Na Idade Média a igreja propagou sua supremacia nas diversas instâncias do pensamento: da ciência à arte. O predomínio do sagrado frente ao profano aprofundou ainda mais esta dicotomia, forçando a uma secularização que estava à vista. De fato ela veio com o advento do Iluminismo, movimento cultural-filosófico importante para o pensamento no Ocidente. Com os postulados do Iluminismo, veio a crítica à religião e suas formas de expressão, tornando esta uma esfera obsoleta para o progresso humano. As democracias surgem; a ciência toma o lugar de Deus; a liberdade individual é acentuada; a matéria é domada; o universo é desvendado; o mundo torna-se um meio para se alcançar um fim, onde a depredação ambiental é justificada pelo progresso científico. Frente a isso, a Revolução Industrial torna possível a luta de classes: ricos e pobres. Diante dessas mudanças, a teologia formula discursos que adéquam ou contestam esta forma de vida; a igreja é chamada a viabilizar maneiras de vivenciar a fé nesse universo pluralista.
O capitalismo, por enquanto, continua sendo a matriz econômica do Ocidente. Ele proporcionou a globalização; estabeleceu a mercadoria em detrimento ao humano; consolidou o mercado especulativo que não respeita governos, culturas ou povos; aprofundou a desigualdade entre as pessoas; favoreceu ainda mais os donos de capital.
Diante dessa analise macro do contexto, convém pensar nas posturas que as vertentes do cristianismo no Brasil tomaram/tomam para enfrentar este cenário. Vejo pelo menos quatro posturas: protestantismo histórico, pentecostais, neopentecostais e teologia da libertação.
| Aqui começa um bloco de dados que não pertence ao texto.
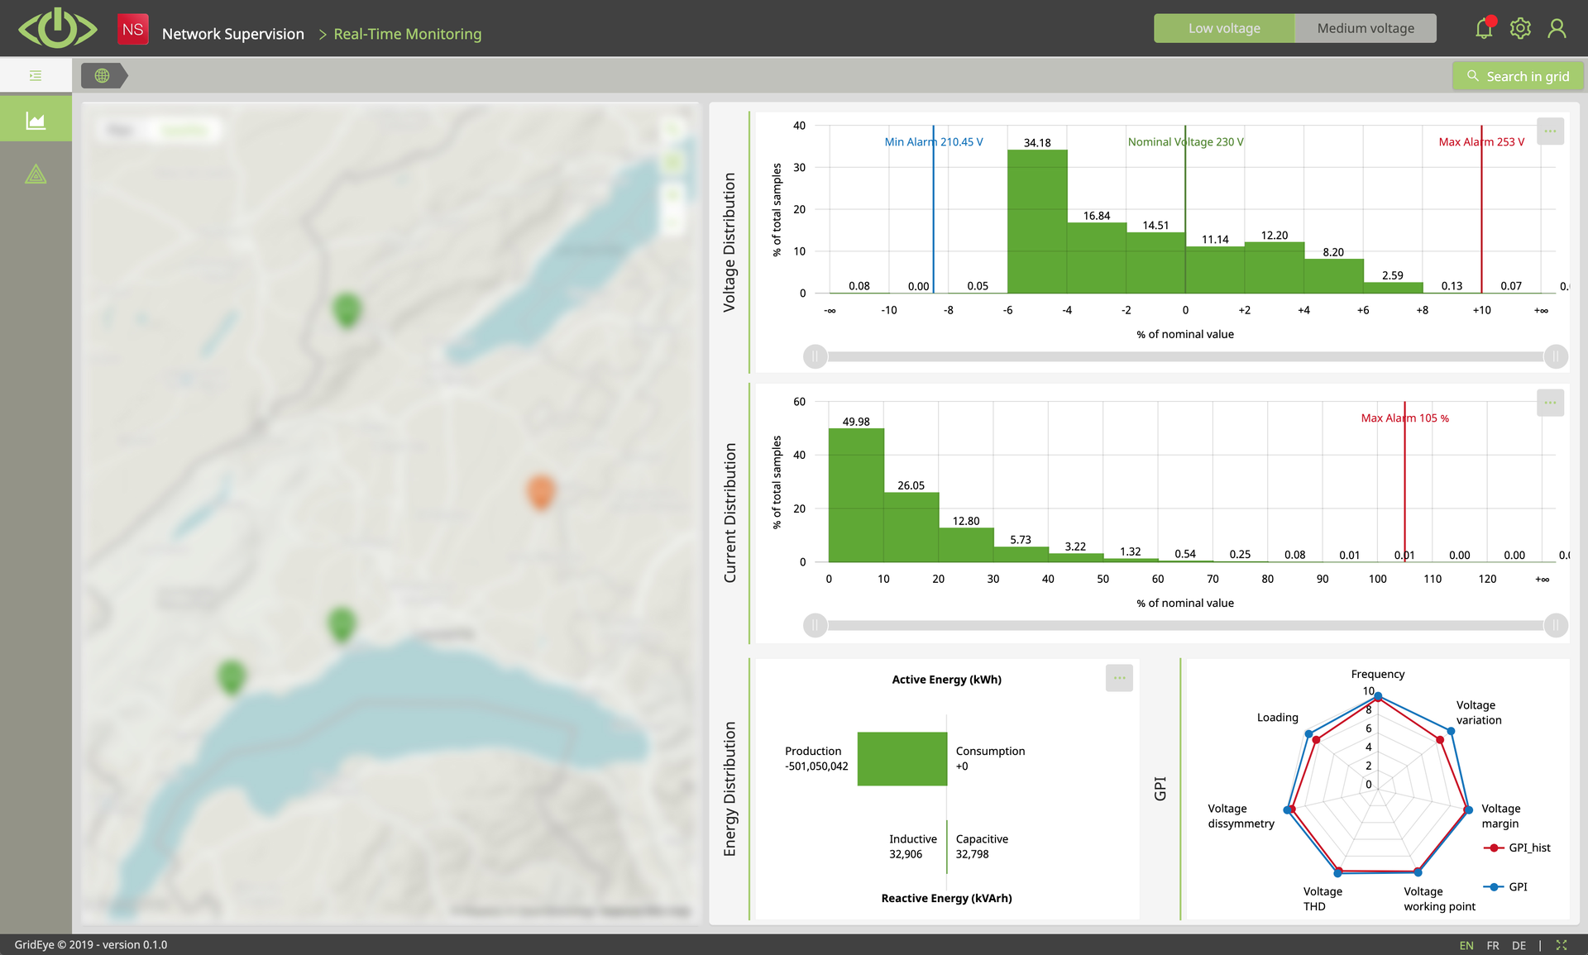Open the settings gear

[1520, 28]
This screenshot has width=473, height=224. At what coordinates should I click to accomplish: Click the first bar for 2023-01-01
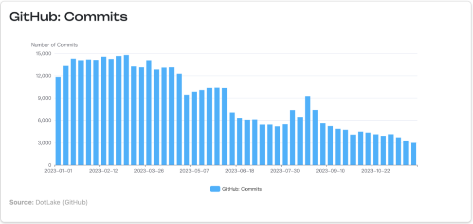pyautogui.click(x=58, y=121)
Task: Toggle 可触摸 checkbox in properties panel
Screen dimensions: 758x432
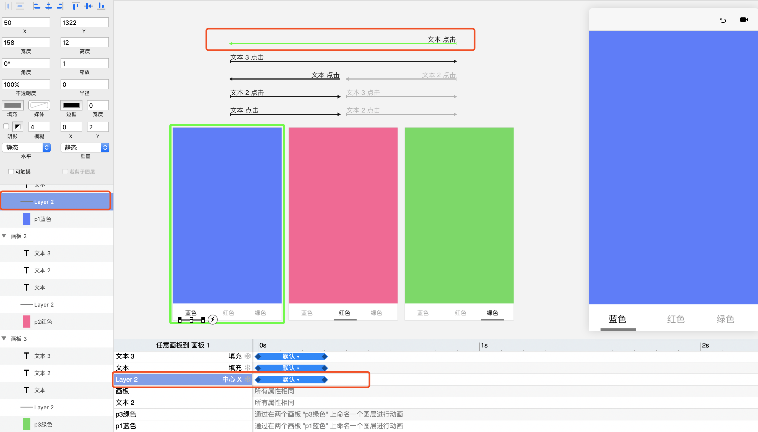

No protestantismo a postura frente aos desafios da sociedade é de completa omissão. Isso se deve pelo fato de que o protestantismo dessacralizou o mundo, tornando-o utilitário, secular e passageiro. Espera-se pelo seu fim: a vida não pertence a este mundo, “somos peregrinos aqui” como ensina um hino do Cantor Cristão. Não poderia ser diferente, pois aqui o protestantismo de missão se caracterizou por afastar-se completamente da ação política. O foco foi centralizado no indivíduo: convertendo o indivíduo, convertem-se as estruturas. A intenção era formar cristãos autônomos e críticos, daí a ênfase protestante na educação secular. Parece que isso não funcionou, e hoje há uma grande apatia por parte do protestantismo em relação à vida política do país. É claro que houve esforços para se pensar o político no movimento evangélico, por exemplo, a Missão Integral, mas esta ainda sofre de auto-afirmação.
No universo pentecostal clássico, a maneira de encarar o problema é ainda mais inconsciente. Com uma liturgia carrega de emoção, contraponto ao protestantismo histórico que tem na voz/razão a sua razão de ser, os pentecostais fazem um discurso de entrega e gostam muito de usar aquele versículo de que o “mundo jaz do maligno”. Com isso esta patenteada a completa separação para com as circunstâncias sociais. Tem-se no culto o momento de catarse emocional; lugar de presenciar a glória de Deus, e diante da glória de Deus as desigualdades da vida são pequenas; a vida cristã é legitimada pela luta constante, pois é desta forma que o crente prova que esta com Deus. O corpo do indivíduo torna-se meio para aliviar o sofrimento do dia-a-dia, daí a oração por cura e o “falar em línguas”.
Com uma postura totalmente diferente do pentecostalismo clássico, os neopentecostais vêm se notabilizando pelo discurso de conquista e vitória financeira e física. Com o lema “o melhor desta terra é meu”, os neopentecostais fazem reuniões para empresários, fogueiras santas, campanhas financeiras. Com uma teologia de prosperidade, os neopentecostais assimilam o capitalismo e torna seus adeptos participantes desse queijo.
Com a teologia da libertação há um processo de conscientização do pobre e uma postura contestatória. Uma forma de denunciar e de reivindicar mais humanidade para com os pobres do continente. As pessoas não são demonizadas, mas sim as estruturas sociais.
A igreja é agência de transformação histórica (Robinson Cavalcanti). A ela é dado o poder profético frente às situações da vida. Como portadora do Reino de Deus, a igreja torna-se promotora da vida em suas diversas dimensões. Não é com posturas paliativas que será transformada esta realidade, mas com medidas concretas que tomem como centro o ser humano como imagem e semelhança de Deus.
Converter o indivíduo, não transforma um país; intimizar as mazelas da vida e compensá-las numa liturgia não resolvem o problema social; adequar-se ao discurso capitalista agrava mais ainda a vida daqueles que não possuem nada; conscientizar o pobre de seu estado já é um começo, municiá-lo de coragem e formas legitimas de lutar pela terra e pelo pão de cada dia é formar agentes transformadores de realidades.